Ein Kompromiss ist auch nach Einschätzung von Ökonomen dringend nötig, um eine erneute Schuldenkrise in Europa zu vermeiden. "Eine stärkere Unterstützung Italiens durch die EZB ist derzeit nicht zu erwarten", sagte der Präsident des Berliner Forschungsinstituts DIW, Marcel Fratzscher. "Der EZB sind die Hände gebunden und sie wird in der gegenwärtigen Situation nicht, wie im Sommer 2012, die Finanzmärkte beruhigen können, denn die Krise ist keine der Banken oder Finanzmärkte, sondern eine politische Konfrontation, die nur Verlierer kennt."

Analysten zur EZB-Politik

ALEXANDER KRÜGER, BANKHAUS LAMPE

"Auf ihrem Ausstiegskurs hat die EZB heute innegehalten. Nennenswerte Neuigkeiten im Vergleich zur September-Sitzung gab es nicht. Damit steht der formale Beschluss zur Beendigung der Wertpapierkäufe im Dezember weiter aus. Ihr Ausstiegs-Drehbuch dürfe die EZB aber dennoch bereits geschrieben haben. Danach steht zu erwarten, dass das Ende der Wertpapierkäufe nun im Dezember besiegelt und das Reinvestitions-Muster benannt wird."

THOMAS GITZEL, VP BANK

"Mario Draghi sieht trotz der aufkommenden Wolken am Konjunkturhimmel keinen Grund den Kurs zu ändern. Klar ist, dass die EZB zunächst die neuen Projektionen ihrer Volkswirte abwarten will. Mario Draghi betonte dies mehrfach. Die neuen Schätzungen für das Wirtschaftswachstum als auch für die Inflation werden im Dezember vorliegen. Auf Basis dieses Zahlenmaterials wird dann die geldpolitische Ausrichtung justiert."

UWE BURKERT, LBBW

"Die EZB bleibt bei ihrem Plan, die Netto-Anleihekäufe zu beenden und die Leitzinsen frühestens im zweiten Halbjahr 2019 anzupassen. Natürlich wird sie jetzt aufmerksam beobachten, was in Italien passiert, wie die Finanzmärkte reagieren und ob die gegenwärtig sichtbare Abschwächung nur temporär ist oder sich noch ausweitet."

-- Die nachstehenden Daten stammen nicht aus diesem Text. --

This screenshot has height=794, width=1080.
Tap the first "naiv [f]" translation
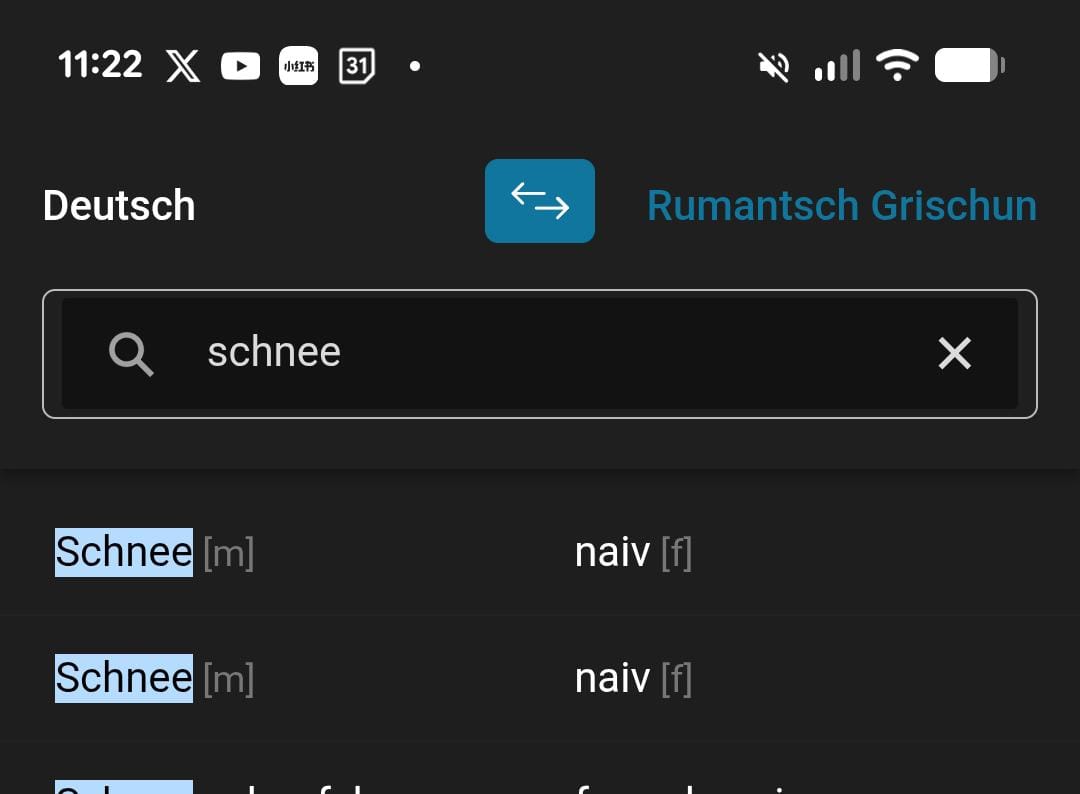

ANDREAS BLEY, BUNDESVERBAND VOLKSBANKEN UND RAIFFEISENBANKEN "Die EZB ist auf dem richtigen Kurs zu langsam unterwegs. Mit der Abschaffung der Negativzinsen sollte die Geldpolitik nicht bis zum Herbst 2019 warten, sondern schon im Frühjahr beginnen. Die Inflation normalisiert sich zunehmend und selbst bei einer Abschwächung der Konjunktur ist der aktuelle Leitzins viel zu niedrig. Ein Ende des Negativzinses würde zudem das Vertrauen der Bürgerinnen und Bürger in die Geldpolitik stärken."

ULRICH WORTBERG, HELABA

"Die Währungshüter haben es nicht eilig mit der Zinswende, die frühestens im Herbst nächsten Jahres zu erwarten ist. Die zögerliche Haltung dürfte dem Umstand geschuldet sein, dass der Anstieg der Kern-Verbraucherpreise noch nicht zufriedenstellend ist. Zudem hat sich die konjunkturelle Dynamik abgeschwächt und die Risiken sind zuletzt gestiegen."